It is was an appropriate action to take and his quick response was in order, so as to bring birth control in the Ethiopian community should be in line with the rest of Israeli women, making them in control of their decisions with full information as to the alternatives.
But the story has taken on a life of its own internationally. The words “forced” and “coercion” are being thrown around in the international coverage. Images of Mengele-level persecution of clueless, helpless victims being marched by force from camps to clinics to receive their injections have been conjured up, as the story has travelled from the Israeli media to the national mainstream media, to international and niche publications. The headlines run from the oversimplified to deliberately twisted:
Israel admits forcing birth control shots on Ethiopian women
Israel: Discrimination against Ethiopian Jews
Israel coerced Ethiopian women into taking contraceptive jabs
Israel Admits “Shameful” Birth Control Drug Injected in “Unaware” Ethiopian Jews
The most hostile coverage refers inaccurately to “sterilization” - conveniently ignoring the fact that Depo-Provera is a three-month birth control injection, for which women must voluntarily go to a clinic to receive the shots. It is insulting to the intelligence of Ethiopian women to believe that they did this for years at a time against their will. Certainly, if there was a nefarious plot to stop them from having babies, there would have been a more efficient way to do it.

● **Parts of the exercise**:
(1) Transcribe the excerpt about the birth control story, starting with "It is was an" and going on through "to the alternatives.".
(2) According to the excerpt about the birth control story, how long does a single Depo-Provera injection provide birth control?
(3) Resume the excerpt about the birth control story, picking up after its final sentence.

● **Data below**:
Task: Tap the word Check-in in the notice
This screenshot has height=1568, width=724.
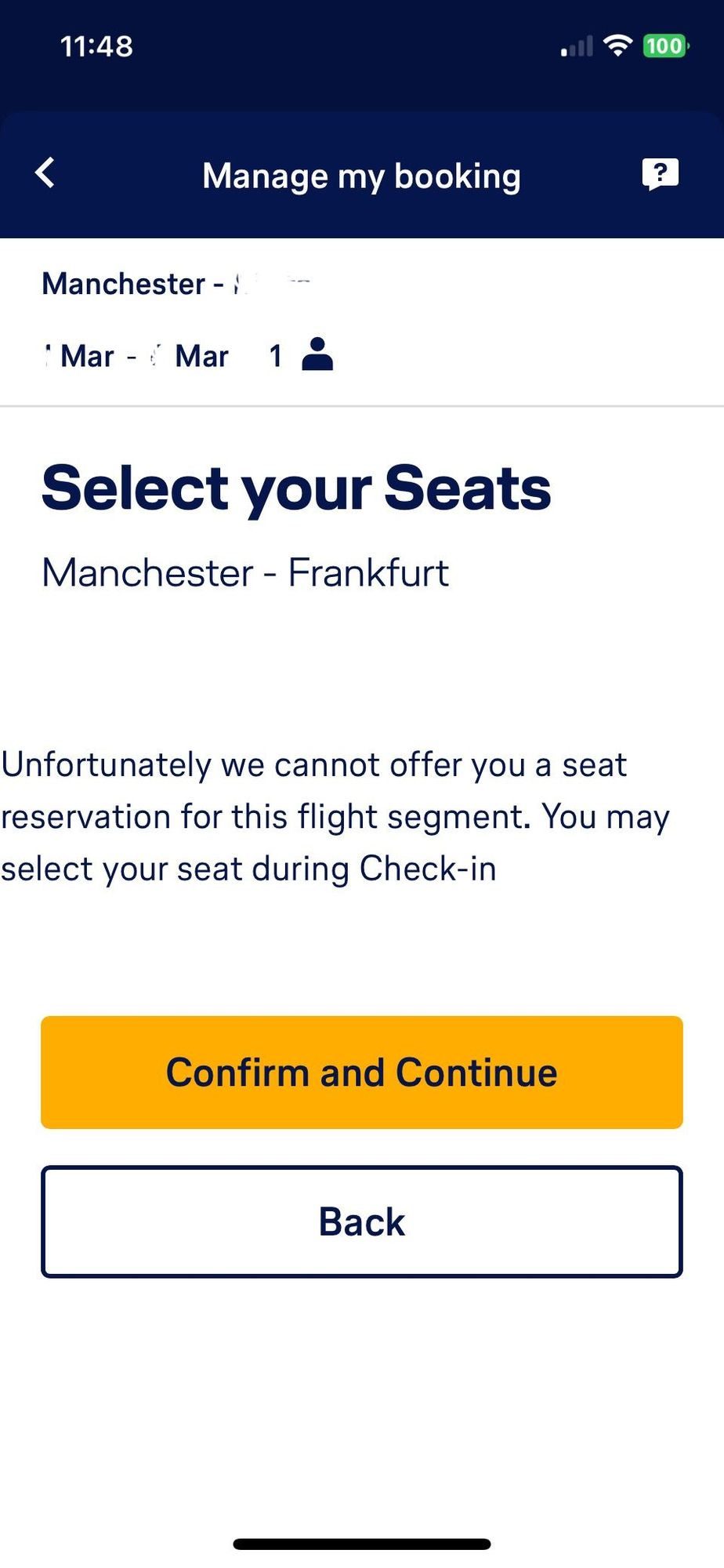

● **Answers in order**:
(1)
It is was an appropriate action to take and his quick response was in order, so as to bring birth control in the Ethiopian community should be in line with the rest of Israeli women, making them in control of their decisions with full information as to the alternatives.

(2) Three months.

(3)
I believe the women who told their stories to Gal Gabbai. I also believe that the vast majority of the Ethiopian women who received Depo-Provera were aware it was birth control and received it willingly, wanting to be in control of deciding when to get pregnant. And some of them - it is unclear how many - preferred being injected at a clinic rather than having to take pills daily in the presence of other family members - husbands or mothers or in-laws - who might disapprove of that decision. I also believe that those who did not want to receive the shots and truly wanted to become pregnant were smart enough to stop receiving them. At least some of the drop in these birthrate is attributable to access to birth control and control over their childbearing that these women wanted.
What is likely true - and needs to be urgently corrected, is that those who do want to practice birth control understand that there are alternative methods that are safer with fewer side effects, and that no ethnic group, native or immigrant is ever systematically given Depo-Provera again.
As for those who suffered from negligent treatment in the past, it is appropriate for each women’s stories to be taken seriously and investigated, and if, at any point they were told that their immigration depended on receiving a birth control injection, that person or agency be held responsible. At the very least, these women are owed the respect of an apology; at most, compensation for their pain suffering if they received Depo-Provera for years and truly didn’t understand they had a choice about it.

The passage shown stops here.